Hope all goes well though, IMO driving courses should be compulsory every five years or so.
Been on two in the last eight years they really wake you up to your bad habits.
 

IronGiant

Moderator
Have you considered that a depth perception test designed for children might not work on adults, especially if the glasses didn't fit?

To DIY test depth perception hold out your left hand a foot or so from your face with the index finger extended and pointing to the right. Close your left eye and swiftly bring up your right hand and touch your index fingers together. Try again with your right eye shut and your right finger held still, swiftly bringing up your left hand. Chances are you will miss both times as you require binocular vision for depth perception. Repeat the whole performance but with both eyes open. If you touch fingers you have depth perception :thumbsup:

Hope this helps.

Dave
 

pringtef

Established Member
I do tend to find that after a few pints i often mistake a dog for a fox, but i thought that was a common ailment.....
 
B

beaureef

Guest
Nick_UK said:
I know this may sound brutal, but these requirements must be set for a reason, so maybe if you fail the test, it might be in the interests of both your safety and everyone else's. Good luck, anyway.

Nick, yet again you have to question, question, question. Why assume that because it's written, it's valid. Have a mind of your own to question these things. I'm exasperated by your lack of depth.

If anyone agrees, please quote me.
 

IronGiant

Moderator
Very strange, I agree Krish, some hidden agenda perhaps, especially in the constant desire to be quoted.
 
B

beaureef

Guest
Regmarch said:
Very strange, I agree Krish, some hidden agenda perhaps, especially in the constant desire to be quoted.

You got me.
My lack of depth is shallow.
 

VMAX

Established Member
Being blind in one eye since an accident as a teenager, means no depth perception. However it doesn't pose any problems apart from being unable to catch something thrown to me or a total inability to play table tennis.
VMax
 

IronGiant

Moderator
Vmax, a good point. I think humans get much of their deeper distance perception from learnt visual clues such as size and speed of recognised objects and binocular vision only really kicks in at short range, hence your table tennis problem. For even an advanced driving test I doubt the OP would need binocular vision, unless it involved rearwards handbrake turns into tight parking places :)

Dave
 

PaulaB

Standard Member
Regmarch said:
Have you considered that a depth perception test designed for children might not work on adults, especially if the glasses didn't fit?

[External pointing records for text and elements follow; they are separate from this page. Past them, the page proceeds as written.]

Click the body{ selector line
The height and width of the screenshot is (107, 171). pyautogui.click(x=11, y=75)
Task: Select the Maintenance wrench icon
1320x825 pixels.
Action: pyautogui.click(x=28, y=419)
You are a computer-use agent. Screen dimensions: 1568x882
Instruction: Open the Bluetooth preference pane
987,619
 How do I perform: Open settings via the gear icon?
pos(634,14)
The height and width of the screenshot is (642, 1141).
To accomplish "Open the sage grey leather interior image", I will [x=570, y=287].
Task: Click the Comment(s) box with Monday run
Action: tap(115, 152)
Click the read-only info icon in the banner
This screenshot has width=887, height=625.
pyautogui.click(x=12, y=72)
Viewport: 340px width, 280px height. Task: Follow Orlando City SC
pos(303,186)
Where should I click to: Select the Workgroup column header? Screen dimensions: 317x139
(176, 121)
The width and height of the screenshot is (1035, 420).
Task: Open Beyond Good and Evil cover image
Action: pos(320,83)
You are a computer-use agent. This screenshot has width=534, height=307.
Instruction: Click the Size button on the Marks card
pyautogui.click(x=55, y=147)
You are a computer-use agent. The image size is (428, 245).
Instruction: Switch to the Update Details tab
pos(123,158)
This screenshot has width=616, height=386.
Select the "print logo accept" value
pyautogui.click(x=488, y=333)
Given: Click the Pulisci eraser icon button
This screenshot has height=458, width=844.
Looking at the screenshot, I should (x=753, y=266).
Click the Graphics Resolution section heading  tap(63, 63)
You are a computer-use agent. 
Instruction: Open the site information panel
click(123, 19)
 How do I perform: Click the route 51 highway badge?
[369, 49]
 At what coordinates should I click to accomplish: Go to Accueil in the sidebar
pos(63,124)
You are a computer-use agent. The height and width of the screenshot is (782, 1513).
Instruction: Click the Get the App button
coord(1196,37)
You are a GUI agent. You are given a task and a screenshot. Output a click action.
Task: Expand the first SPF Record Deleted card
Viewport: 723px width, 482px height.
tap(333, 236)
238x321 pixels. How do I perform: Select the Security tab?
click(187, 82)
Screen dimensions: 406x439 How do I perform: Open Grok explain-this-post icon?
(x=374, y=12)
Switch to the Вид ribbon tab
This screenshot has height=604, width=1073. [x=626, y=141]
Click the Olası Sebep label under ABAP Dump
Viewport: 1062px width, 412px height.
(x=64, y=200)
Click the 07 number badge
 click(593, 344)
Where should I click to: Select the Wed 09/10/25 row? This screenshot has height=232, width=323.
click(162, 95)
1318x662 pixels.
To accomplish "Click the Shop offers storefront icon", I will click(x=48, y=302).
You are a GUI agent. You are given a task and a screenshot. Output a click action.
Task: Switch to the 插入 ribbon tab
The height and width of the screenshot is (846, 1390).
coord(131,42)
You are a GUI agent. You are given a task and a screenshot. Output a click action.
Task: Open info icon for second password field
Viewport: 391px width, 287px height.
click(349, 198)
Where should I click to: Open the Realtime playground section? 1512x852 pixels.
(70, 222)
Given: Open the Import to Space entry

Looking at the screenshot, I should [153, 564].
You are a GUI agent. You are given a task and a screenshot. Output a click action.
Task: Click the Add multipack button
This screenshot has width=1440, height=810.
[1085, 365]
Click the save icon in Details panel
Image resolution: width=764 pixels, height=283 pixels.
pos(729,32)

To DIY test depth perception hold out your left hand a foot or so from your face with the index finger extended and pointing to the right. Close your left eye and swiftly bring up your right hand and touch your index fingers together. Try again with your right eye shut and your right finger held still, swiftly bringing up your left hand. Chances are you will miss both times as you require binocular vision for depth perception. Repeat the whole performance but with both eyes open. If you touch fingers you have depth perception :thumbsup:

Hope this helps.

Dave

I have just tried this out twice and managed it both times and I DON'T have binocular vision. I was told at the age of 16 that I had been born without it!
 

IronGiant

Moderator
Hi Paula, that's very interesting, it looks like the test tests binocular vision rather than depth perception itself. It looks like you have compensated superbly and don't need it. If I repeat the test enough times with a single eye I can go for visual clues to get my depth perception rather than binocular vision. You are apparently doing it all the time.

So, if I can reword it:

If you fail the test with either eye open but pass it with both eyes open, you rely on old fashioned binocular vision. If you pass all the time you are successfully relying on the high level information processing capacity of the human brain to do without it.